Se lo scenario dell’integrazione con Banco Bpm apre una serie di incognite, quello dell’offerta di acquisto da parte di Banca Intesa e Bper con Unipol sarebbe un colpo a prima vista fatale per la presenza sul territorio. Per questo il sindaco Fabio ha tenuto a sottolineare che “Siena non può essere considerata una variabile indipendente”.
Il cda, riunito a Milano, per ora prende tempo, dichiarando di dover approfondire le due proposte e rimarcando che “tutte le attività di integrazione con Mediobanca procedono in linea con quanto annunciato”. Business as usual, insomma, per dirla con un celebre detto inglese; si lavora come sempre, anche se di usual c’è poco, in questo frullatore di annunci e strategie nel quale è precipitata la banca senese.

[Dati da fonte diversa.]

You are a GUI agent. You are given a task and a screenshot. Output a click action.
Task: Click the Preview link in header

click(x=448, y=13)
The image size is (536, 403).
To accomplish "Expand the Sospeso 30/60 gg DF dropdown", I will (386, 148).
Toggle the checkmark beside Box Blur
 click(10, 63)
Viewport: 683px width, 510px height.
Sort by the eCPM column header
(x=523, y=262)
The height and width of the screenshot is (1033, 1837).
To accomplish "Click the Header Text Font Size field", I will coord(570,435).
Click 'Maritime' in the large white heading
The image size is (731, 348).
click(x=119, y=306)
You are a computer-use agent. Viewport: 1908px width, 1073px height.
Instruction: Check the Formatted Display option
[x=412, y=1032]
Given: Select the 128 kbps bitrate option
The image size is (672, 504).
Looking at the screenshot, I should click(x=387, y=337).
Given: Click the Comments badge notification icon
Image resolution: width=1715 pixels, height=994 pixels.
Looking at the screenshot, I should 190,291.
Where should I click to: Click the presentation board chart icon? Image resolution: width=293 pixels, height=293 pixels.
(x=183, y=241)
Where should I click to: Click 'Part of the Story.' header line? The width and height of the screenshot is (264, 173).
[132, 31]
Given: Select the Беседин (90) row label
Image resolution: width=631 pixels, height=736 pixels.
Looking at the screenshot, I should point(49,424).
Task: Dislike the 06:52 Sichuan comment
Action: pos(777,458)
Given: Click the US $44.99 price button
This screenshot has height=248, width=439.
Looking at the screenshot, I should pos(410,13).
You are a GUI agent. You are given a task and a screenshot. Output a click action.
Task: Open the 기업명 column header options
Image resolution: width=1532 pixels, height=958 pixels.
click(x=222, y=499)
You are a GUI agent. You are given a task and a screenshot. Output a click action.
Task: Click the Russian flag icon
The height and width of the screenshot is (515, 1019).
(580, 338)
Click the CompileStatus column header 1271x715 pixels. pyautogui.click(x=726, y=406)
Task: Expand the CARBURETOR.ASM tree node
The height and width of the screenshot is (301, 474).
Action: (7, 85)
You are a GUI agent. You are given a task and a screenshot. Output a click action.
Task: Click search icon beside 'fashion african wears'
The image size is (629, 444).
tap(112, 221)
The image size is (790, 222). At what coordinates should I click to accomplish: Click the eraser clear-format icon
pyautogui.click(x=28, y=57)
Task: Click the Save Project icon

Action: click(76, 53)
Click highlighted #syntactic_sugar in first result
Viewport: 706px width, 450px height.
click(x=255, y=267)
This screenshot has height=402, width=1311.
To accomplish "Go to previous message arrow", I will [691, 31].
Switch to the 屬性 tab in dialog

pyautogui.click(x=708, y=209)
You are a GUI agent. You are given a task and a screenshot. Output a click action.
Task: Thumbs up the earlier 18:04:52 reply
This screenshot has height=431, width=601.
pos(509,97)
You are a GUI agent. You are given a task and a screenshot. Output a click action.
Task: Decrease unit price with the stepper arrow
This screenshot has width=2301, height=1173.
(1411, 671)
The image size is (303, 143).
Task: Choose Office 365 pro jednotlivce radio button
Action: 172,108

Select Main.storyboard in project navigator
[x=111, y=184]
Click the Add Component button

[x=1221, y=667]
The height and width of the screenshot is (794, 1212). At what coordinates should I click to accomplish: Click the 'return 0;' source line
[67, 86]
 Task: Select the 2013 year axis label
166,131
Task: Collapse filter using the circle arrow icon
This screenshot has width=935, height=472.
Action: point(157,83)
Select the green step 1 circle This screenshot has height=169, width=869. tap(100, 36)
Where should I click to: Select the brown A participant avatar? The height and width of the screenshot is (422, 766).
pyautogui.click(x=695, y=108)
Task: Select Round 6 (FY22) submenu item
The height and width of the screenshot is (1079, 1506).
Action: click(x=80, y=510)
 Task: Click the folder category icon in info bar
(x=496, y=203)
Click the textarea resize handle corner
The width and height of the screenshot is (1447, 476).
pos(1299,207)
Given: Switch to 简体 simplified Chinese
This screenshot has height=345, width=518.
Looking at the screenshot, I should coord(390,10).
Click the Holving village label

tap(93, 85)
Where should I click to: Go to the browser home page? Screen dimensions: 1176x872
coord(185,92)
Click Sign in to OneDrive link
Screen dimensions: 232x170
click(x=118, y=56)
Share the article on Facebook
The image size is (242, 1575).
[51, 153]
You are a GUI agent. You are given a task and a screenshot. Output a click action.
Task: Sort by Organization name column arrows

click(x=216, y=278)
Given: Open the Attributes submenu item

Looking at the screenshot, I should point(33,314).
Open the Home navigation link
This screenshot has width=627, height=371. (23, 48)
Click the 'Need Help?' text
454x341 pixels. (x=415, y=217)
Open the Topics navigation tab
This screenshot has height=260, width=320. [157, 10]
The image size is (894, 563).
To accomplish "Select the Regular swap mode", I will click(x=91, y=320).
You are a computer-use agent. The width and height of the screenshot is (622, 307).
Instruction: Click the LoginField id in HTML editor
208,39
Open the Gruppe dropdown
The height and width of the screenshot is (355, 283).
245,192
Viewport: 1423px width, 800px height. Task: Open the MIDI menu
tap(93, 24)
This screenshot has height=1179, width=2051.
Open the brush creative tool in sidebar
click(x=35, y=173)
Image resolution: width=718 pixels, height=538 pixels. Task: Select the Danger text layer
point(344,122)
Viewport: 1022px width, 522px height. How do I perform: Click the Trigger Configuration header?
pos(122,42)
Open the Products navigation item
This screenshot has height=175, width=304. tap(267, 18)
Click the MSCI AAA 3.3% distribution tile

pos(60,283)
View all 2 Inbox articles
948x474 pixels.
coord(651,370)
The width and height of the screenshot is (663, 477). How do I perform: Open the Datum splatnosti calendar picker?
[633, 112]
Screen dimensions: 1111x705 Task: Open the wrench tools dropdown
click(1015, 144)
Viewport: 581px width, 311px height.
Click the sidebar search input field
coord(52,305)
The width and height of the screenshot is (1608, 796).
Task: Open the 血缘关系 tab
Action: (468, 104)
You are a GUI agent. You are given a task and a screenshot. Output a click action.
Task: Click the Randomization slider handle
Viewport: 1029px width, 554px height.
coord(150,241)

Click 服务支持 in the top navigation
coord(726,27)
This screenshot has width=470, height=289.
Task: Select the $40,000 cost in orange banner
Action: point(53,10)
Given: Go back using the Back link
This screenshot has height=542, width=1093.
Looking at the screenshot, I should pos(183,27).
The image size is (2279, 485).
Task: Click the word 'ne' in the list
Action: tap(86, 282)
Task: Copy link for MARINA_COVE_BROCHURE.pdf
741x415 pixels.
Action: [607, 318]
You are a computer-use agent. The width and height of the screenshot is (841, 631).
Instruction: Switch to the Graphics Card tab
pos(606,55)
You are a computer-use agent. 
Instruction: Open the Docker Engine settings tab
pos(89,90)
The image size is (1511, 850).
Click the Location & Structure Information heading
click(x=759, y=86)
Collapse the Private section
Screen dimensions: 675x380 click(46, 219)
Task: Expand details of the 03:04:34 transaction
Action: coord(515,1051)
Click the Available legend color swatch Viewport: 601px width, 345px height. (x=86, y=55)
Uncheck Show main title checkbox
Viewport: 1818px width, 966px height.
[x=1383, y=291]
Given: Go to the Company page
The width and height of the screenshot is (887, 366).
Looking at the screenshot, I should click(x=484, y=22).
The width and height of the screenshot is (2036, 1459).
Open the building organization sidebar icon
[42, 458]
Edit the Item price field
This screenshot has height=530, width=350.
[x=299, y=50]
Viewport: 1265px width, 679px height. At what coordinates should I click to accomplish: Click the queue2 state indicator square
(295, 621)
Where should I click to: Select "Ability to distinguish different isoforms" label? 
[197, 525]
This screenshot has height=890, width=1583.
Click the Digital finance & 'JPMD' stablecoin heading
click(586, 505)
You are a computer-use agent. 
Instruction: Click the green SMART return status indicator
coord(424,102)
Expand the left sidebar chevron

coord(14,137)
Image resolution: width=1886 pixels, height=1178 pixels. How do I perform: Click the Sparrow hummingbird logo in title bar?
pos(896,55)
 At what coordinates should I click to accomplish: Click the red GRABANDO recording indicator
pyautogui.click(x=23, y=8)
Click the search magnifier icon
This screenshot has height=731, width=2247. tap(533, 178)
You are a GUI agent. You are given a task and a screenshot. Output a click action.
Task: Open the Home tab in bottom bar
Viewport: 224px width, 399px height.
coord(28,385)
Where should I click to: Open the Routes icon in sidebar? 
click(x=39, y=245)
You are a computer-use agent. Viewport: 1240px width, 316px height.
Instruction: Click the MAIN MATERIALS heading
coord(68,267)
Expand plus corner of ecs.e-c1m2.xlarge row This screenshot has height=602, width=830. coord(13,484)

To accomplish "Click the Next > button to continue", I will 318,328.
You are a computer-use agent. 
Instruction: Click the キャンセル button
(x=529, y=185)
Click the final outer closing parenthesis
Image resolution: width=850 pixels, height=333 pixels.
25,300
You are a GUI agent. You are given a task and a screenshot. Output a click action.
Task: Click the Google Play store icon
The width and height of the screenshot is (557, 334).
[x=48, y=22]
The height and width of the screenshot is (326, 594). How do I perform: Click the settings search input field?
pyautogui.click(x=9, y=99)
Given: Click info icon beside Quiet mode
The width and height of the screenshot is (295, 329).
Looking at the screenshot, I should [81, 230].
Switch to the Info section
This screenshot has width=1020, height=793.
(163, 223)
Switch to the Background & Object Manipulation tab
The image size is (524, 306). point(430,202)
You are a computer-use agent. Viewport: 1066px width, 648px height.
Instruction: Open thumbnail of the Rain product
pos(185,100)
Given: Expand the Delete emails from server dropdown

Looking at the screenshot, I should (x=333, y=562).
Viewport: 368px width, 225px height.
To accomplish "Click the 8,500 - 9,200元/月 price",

“Radicamento territoriale, tutela del lavoro e identità della banca devono restare punti fermi. Il Monte dei Paschi è parte della storia e del futuro di Siena”, osserva il sindaco Fabio, che sottolinea il lavoro svolto dal cda e dall’ad Lovaglio, che “anche grazie all’azione del Governo Meloni, ha contribuito a restituire solidità e prospettiva a Banca Mps dopo una lunga stagione difficile”.
È questa la linea su cui si attesta la difesa senese: “Esprimo preoccupazione e auspico che ogni operazione considerata strategica continui a svolgersi nel pieno rispetto dell’integrità e del radicamento territoriale, della tutela dei dipendenti e della salvaguardia del marchio di Mps”, afferma Agnese Carletti, presidente della Provincia.
La difesa del legame con il territorio è per Carletti inevitabilmente anche difesa “delle lavoratrici e dei lavoratori che hanno sorretto l’istituto nei momenti più difficili della sua storia recente”. E quindi l’appello: “Si tratta dell’industria più grande della Toscana, e siamo pronti a rappresentare al Mef e agli enti regolatori il valore economico del territorio”.
Si parla di Toscana, si parla del presidente Eugenio Giani, che ha buon gioco a ricordare come tra il 2020 e il 2021 si posizionò – a dispetto di varie letture provenienti anche dal suo schieramento politico – a difesa di Banca Mps, che sembrava ineluttabilmente destinata a finire nella pancia di Unicredit. Com’è andata a finire, con il rifiuto di una dote di 8 miliardi di euro da parte di Piazza Gae Aulenti, è ormai storia. “Guidai quella battaglia che poi conducemmo insieme con la Provincia e il Comune di Siena – ricorda Giani – perché Mps avesse la sua autonomia e possibilità di rilancio. Quella battaglia ebbe un risultato positivo”. Per questo ora, aggiunge, “l’impegno delle istituzioni toscane, e quindi il mio personale, sarà difendere la toscanità di Mps che è un colosso, ma che deve garantire la sua attività, il suo cervello, i suoi lavoratori a Siena, in Toscana”.
Lavoratori che ieri sono entrati in fibrillazione, consapevoli che alla fine è in primo luogo sul loro destino che si gioca questa partita. “Abbiamo bisogno – sottolinea la Fisac Cgil – che nel dibattito pubblico, oltre la prospettiva degli investitori e dei mercati finanziari relativamente a possibili fusioni, acquisizioni o alleanze, sia presente e con forza il mondo del lavoro”. I temi? La sopravvivenza della rete nei centri minori, la constatazione che “la riduzione di posti di lavoro ha portato all’impoverimento del tessuto economico e sociale locale”, e il “ futuro dei poli di direzione generale”. Capire insomma “quale progetto insieme a quantità, qualità e allocazione dei posti di lavoro”. La partita è appena iniziata. E lo spettro è lì che aleggia.